Different approaches are currently being used across Canada. In Ontario, general surgeons provide most surgical care in remote areas, while towns across western Canada rely on about 150 family physicians who have undergone some surgical skills training. Some of these family physicians are international medical graduates who trained as surgeons abroad but work as family doctors in Canada. There is currently only one program in Canada, located in Prince Albert, Sask., that teaches surgical skills to family doctors. Fifteen family physicians have graduated from the program since its inception in 2007 — a number that falls far short in matching the number of retiring rural general surgeons.

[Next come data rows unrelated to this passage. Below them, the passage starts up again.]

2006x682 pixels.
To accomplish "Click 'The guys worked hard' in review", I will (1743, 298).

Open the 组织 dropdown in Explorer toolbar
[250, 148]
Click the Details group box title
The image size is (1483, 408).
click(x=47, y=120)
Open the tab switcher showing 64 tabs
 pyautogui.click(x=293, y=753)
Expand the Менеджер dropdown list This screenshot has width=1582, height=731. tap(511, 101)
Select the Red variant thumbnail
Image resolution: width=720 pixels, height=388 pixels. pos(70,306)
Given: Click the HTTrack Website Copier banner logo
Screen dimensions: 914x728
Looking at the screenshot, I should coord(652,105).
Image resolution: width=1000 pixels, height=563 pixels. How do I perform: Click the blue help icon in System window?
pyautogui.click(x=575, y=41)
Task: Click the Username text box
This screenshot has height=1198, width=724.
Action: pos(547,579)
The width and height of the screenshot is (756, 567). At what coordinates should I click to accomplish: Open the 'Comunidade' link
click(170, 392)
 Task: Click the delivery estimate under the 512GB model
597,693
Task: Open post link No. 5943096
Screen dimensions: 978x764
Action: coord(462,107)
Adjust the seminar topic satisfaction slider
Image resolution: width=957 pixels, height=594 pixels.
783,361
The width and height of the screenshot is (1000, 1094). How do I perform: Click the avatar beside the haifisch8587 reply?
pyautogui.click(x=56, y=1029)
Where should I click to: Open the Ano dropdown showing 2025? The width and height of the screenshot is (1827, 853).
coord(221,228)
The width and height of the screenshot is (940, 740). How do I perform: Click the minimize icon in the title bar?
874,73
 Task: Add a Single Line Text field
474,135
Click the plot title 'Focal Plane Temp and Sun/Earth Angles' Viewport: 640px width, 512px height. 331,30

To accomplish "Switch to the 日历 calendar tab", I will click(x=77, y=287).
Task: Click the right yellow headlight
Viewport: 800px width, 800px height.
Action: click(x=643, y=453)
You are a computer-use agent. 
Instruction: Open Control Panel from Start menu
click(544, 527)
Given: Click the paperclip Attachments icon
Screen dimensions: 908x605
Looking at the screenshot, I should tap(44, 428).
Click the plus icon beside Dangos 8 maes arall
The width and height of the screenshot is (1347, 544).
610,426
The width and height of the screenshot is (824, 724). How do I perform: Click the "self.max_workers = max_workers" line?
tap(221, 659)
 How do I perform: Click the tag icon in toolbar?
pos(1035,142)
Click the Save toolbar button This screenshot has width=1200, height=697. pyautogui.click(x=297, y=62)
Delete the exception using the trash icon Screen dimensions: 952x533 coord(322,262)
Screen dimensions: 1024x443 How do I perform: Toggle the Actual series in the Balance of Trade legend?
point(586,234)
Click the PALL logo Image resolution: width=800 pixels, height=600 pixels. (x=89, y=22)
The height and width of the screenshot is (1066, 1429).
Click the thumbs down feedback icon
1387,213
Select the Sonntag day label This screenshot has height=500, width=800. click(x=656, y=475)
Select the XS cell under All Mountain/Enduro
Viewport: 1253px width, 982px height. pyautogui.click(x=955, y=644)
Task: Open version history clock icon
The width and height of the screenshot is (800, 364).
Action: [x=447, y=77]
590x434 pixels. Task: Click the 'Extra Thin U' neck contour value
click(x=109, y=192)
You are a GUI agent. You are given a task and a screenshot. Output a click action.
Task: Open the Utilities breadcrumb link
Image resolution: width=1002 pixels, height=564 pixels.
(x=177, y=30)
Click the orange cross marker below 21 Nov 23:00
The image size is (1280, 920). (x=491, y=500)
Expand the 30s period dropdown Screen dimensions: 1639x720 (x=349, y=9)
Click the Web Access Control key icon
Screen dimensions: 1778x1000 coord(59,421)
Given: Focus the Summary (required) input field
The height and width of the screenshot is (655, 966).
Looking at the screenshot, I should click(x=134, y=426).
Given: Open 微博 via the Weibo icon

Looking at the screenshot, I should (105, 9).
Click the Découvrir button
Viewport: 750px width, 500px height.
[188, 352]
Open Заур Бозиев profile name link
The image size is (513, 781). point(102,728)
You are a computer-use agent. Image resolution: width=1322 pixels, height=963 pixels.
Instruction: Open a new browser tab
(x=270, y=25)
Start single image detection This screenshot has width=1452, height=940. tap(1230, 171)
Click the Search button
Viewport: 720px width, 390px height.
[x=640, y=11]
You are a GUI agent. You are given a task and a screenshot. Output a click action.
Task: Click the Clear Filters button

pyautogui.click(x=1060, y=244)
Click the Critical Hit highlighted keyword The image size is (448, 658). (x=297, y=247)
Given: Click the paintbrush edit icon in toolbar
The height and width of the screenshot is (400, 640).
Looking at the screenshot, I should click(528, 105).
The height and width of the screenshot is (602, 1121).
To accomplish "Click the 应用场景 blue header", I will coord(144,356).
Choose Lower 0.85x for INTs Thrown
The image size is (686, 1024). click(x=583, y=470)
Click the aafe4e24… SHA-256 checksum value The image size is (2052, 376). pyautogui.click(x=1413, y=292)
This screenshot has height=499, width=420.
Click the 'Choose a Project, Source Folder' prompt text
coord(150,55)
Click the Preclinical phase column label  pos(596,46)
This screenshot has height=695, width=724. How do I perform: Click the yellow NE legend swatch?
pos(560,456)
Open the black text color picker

Dr. Stephen Hiscock, a general surgeon in Salmon Arm, B.C., points out that Canada has an excess of general surgeons but they are poorly distributed across the country, disproportionally based in cities that have surgeons who are currently underemployed or unemployed. Jurisdictions across Canada are exploring different options to address this imbalance, looking at ideas such as rotating general surgeons into smaller communities for short periods, attracting more rural students to medical schools and developing surgical residency programs that prepare surgeons for rural practice. “Our job is to look after people in this country,” Hiscock says. “When you look at people in some isolated areas [their access to health care services] approach that of a developing nation. We can do a better job.”